I’m unsure exactly what to do on the optional assignment for the lstm backpropagation lstm_backward
.
The da
tensor was given and was randomly generated but dc
was never given.
I tried initializing dc_prev
to zero and setting the first da_prev = da[:, :, T_x]
and passing them into lstm_cell_backward
but that also wasn’t correct.
I know I am iterating through the caches right as they should be in reverse from T_x \rightarrow 0 and I have verified that my lstm_cell_backward
is coded correctly but what am I missing?
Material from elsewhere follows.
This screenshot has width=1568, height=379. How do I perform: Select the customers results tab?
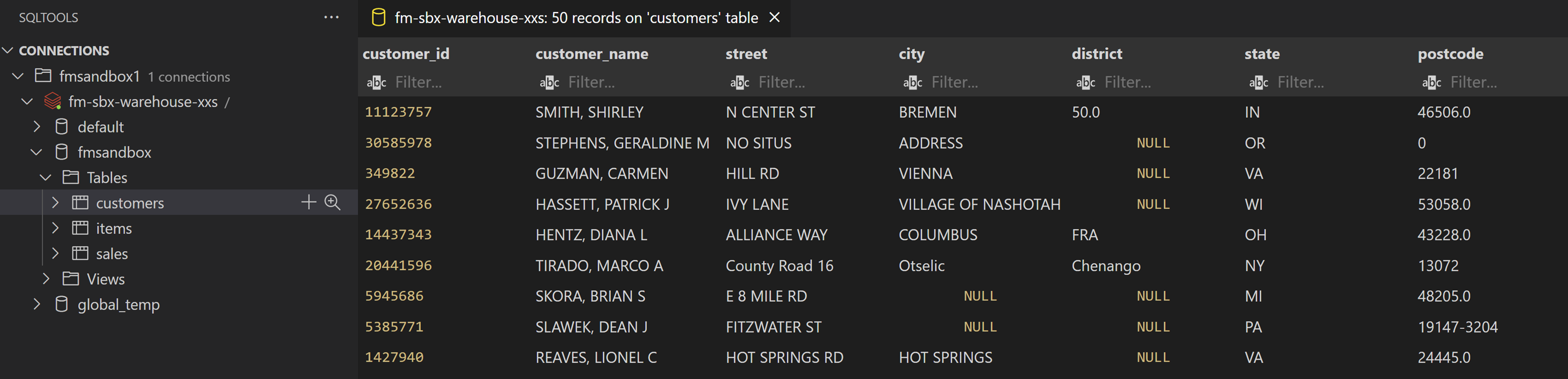[576, 18]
Reverse order iteration would mean that you are iterating from the last time step index.
As far as dc
is concerned, when you start the backward propagation, there is no value at the end. So, consider the initial values of da_prevt
and dc_prevt
to be the additive identity. Hint: If a + x = x, what is a?
I’m slightly confused, if da_prevt
and dc_prevt
are initialized as zero and treated initially as the additive identity then wouldn’t setting da_prevt
to the initial value of da
, in this case da_prev = da[:,:, T_x - 1]
, do the same?
I also tried passing da[:, :, t] + da_prevt
where da_prevt = np.zeros((n_a, m))
initially to the lstm_cell_backward
function but that also wasn’t correct.
Did you use the return value i.e. gradients
to update the values of da_prevt
and dc_prevt
?
Yes, i updated da_prevt
and dc_prevt
via =
, not +=
, the gradients where retreived via their dictionary keys.
Please click my name and message your notebook as an attachment.
Please fix lstm_cell_backward
.
Calculation of dc_prev
has a bug.
Thank you, that was the issue.
It was hard to spot what was wrong, wasn’t expecting it to be the forget gate value that I was missing since the unit test given for the lstm_cell_backward
didn’t show a huge change in the value so I though it may have just been a float point rounding error.